The Director of Public Prosecutions directed in 2007 there were no grounds for prosecution.

Whistleblowing

About nine months after the DPP’s decision, Sgt McCabe began whistleblowing about what he saw as shortcomings and corruption in the Cavan-Monaghan Garda division.

Some of his complaints were upheld by the O’Higgins commission which investigated them. Others were rejected.

The girl who made the complaint later became a central figure in another chapter of the controversy. She went to a counselling session in Co Cavan in 2013 and it was arising from that session that a referral was made by Tusla/HSE.

The referral correspondence contained a more serious allegation than the girl – now in her 20s – ever made against Sgt McCabe.

The health authorities have said a copy-and-paste error from an unrelated case file led to the more serious allegation being inserted into the referral correspondence. To date, acres of media analysis has strongly implied a number of theories so often they have become accepted as gospel by the public.

The tribunal, chaired by Mr Justice Peter Charleton of the Supreme Court, must now transcend this. It must judge afresh the credibility and reliability of testimony from all of those who give evidence, whether they hold high office or have no office at all.

The parameters of the controversy set down by selective leaks to selected journalists must be set aside. Everyone’s testimony must be tested with equal rigour and no voices should be excluded from the process.

Allegation

To date, the specific allegation against Garda Commissioner Nóirín O’Sullivan has never been publicly set out.

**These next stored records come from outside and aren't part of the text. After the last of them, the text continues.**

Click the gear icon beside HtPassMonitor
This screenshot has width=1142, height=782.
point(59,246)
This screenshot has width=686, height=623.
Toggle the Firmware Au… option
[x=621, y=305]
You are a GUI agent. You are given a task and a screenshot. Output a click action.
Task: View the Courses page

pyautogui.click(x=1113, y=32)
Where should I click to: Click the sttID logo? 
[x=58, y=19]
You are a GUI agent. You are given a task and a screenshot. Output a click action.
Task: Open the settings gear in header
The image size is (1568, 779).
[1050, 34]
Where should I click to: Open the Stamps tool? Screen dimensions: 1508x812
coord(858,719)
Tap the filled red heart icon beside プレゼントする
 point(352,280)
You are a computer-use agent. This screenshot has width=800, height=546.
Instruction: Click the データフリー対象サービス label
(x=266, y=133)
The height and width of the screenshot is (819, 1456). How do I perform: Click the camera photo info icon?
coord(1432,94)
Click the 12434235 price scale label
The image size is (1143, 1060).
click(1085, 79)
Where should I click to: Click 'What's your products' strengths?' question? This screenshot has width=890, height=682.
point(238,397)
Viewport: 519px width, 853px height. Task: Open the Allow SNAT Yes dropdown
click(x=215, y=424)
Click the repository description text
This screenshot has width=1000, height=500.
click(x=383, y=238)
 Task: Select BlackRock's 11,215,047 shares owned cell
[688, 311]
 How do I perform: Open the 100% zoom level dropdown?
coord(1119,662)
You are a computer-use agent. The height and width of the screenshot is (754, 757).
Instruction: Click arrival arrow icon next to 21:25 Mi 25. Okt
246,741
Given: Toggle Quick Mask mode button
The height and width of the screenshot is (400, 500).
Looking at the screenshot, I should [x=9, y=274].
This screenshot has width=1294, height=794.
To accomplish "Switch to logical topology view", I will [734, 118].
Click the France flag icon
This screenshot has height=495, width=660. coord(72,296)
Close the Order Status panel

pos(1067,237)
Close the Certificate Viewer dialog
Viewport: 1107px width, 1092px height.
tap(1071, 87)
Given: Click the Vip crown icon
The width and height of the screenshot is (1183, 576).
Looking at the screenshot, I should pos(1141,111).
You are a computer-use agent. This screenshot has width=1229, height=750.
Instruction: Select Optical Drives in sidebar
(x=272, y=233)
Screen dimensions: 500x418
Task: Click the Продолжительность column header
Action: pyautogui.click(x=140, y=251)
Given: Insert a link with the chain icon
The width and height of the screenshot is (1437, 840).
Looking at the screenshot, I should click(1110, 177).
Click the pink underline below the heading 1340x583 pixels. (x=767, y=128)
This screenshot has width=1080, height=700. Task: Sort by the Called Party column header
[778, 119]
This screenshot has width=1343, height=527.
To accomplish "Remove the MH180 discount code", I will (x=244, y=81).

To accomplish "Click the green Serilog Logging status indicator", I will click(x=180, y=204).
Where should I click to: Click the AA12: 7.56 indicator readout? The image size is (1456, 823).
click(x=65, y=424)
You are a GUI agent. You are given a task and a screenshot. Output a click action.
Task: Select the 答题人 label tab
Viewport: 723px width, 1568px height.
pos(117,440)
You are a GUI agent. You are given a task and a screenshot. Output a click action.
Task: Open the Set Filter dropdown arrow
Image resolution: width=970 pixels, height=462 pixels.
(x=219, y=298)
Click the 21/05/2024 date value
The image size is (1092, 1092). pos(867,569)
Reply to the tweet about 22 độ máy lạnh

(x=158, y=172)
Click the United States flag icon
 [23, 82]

She remains under pressure to step aside until the inquiry has been completed, though she has protested her innocence and said she plans to remain at the top of the Garda.

It has been alleged she knew of and/or was possibly somehow involved in the alleged smear campaign to undermine Sgt McCabe when he turned whistleblower.

But the specifics of the allegations against her have never been ventilated.

Instead, they are contained in protected disclosures – which are not published.

What is believed to be the main disclosure was made by the former head of the Garda press office, Supt David Taylor.

He met Sgt McCabe and briefed him before making his disclosure last autumn, claiming he was instructed to send damaging messages about Sgt McCabe to other Garda members, journalists and politicians.

And it appears that, on the basis of what Supt Taylor told him, Sgt McCabe compiled his own protected disclosure and lodged it with the Department of Justice.

The commissioner has described the allegations – which, again, have yet to be revealed – as “a campaign of false accusations, repeated and multiplied” that did not make her “guilty of anything”.

The great strength of the tribunal is that the crucial detail and veracity of what is alleged, along with the credibility of the defence to date, will emerge.

And when that truth rises above the leaks, it should confirm or displace that which we think we already know.